** begin Data provided **
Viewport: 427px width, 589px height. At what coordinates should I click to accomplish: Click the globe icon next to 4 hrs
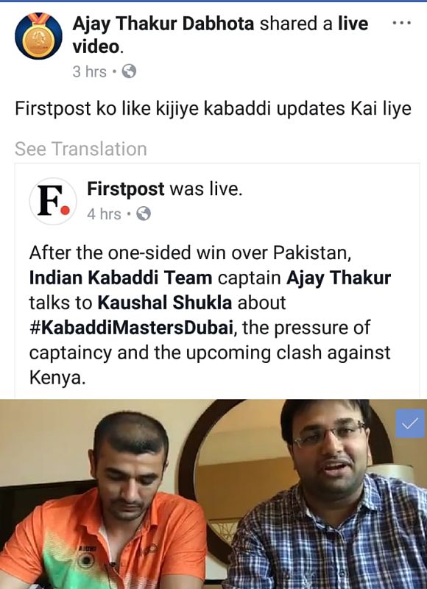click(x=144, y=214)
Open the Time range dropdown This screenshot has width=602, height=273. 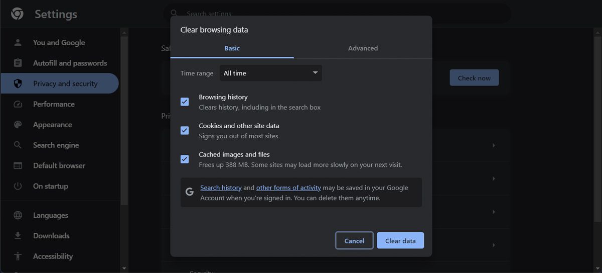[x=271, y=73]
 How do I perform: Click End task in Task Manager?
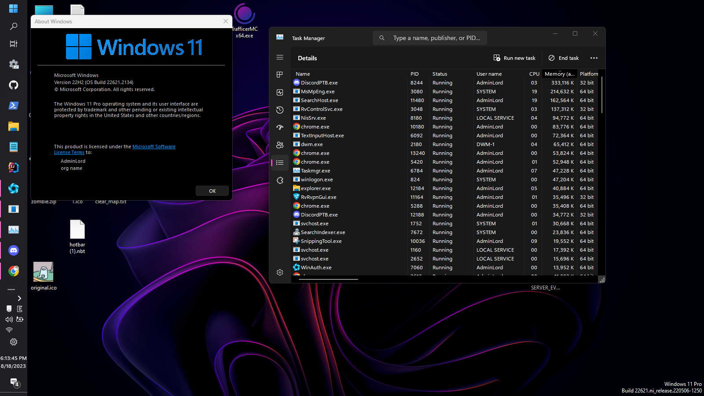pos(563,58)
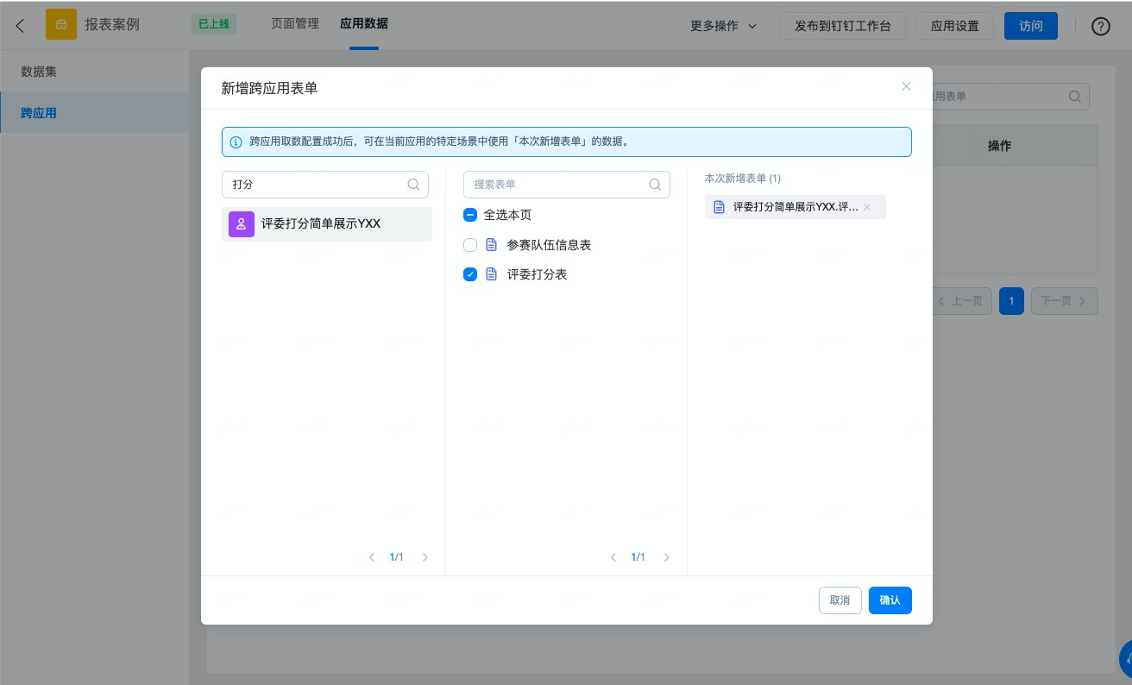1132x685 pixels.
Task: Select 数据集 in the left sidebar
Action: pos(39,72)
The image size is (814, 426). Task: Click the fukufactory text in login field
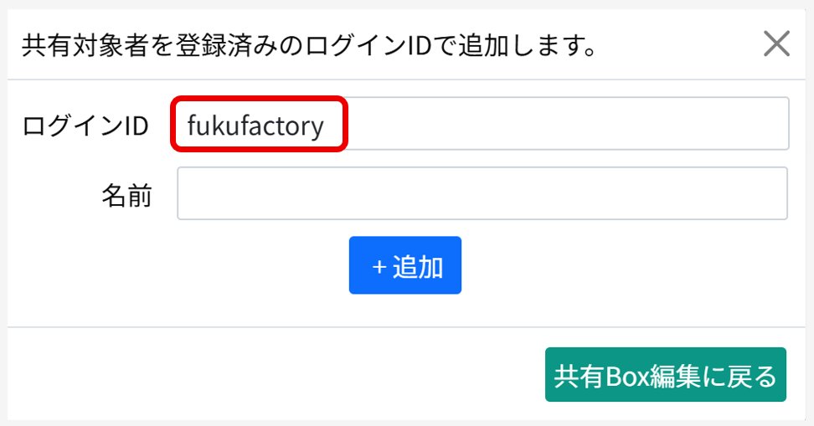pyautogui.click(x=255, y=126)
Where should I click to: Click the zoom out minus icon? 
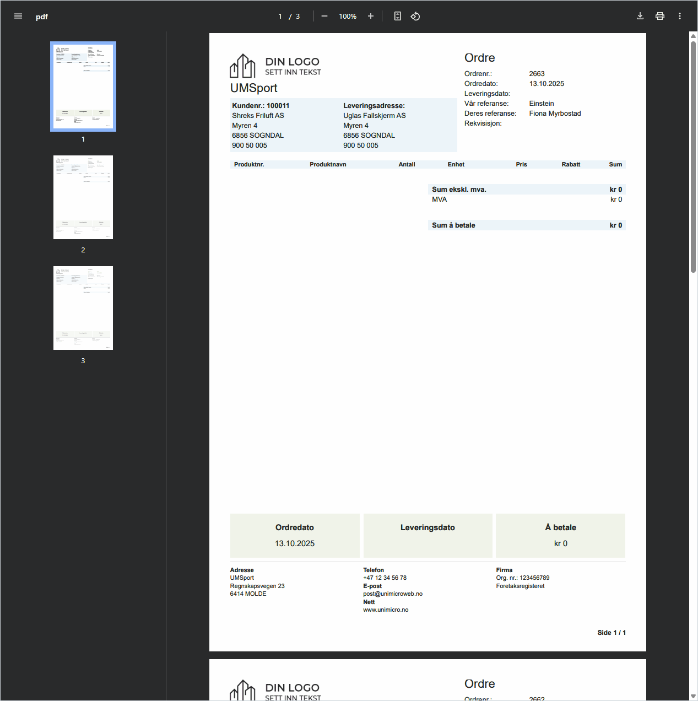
** end Data provided **
## Short exercise
Could you write out again every line from the one containing "The image size" through the end of the records, inclusive? Keep the requests unchanged, multiply the click coordinates in the answers by 1.45, round them to whole numbers with halves going up, and leave out the pictures.

## Response for this exercise
The image size is (814, 426). Task: Click the fukufactory text in login field
pyautogui.click(x=370, y=183)
Where should I click to: Click the zoom out minus icon? 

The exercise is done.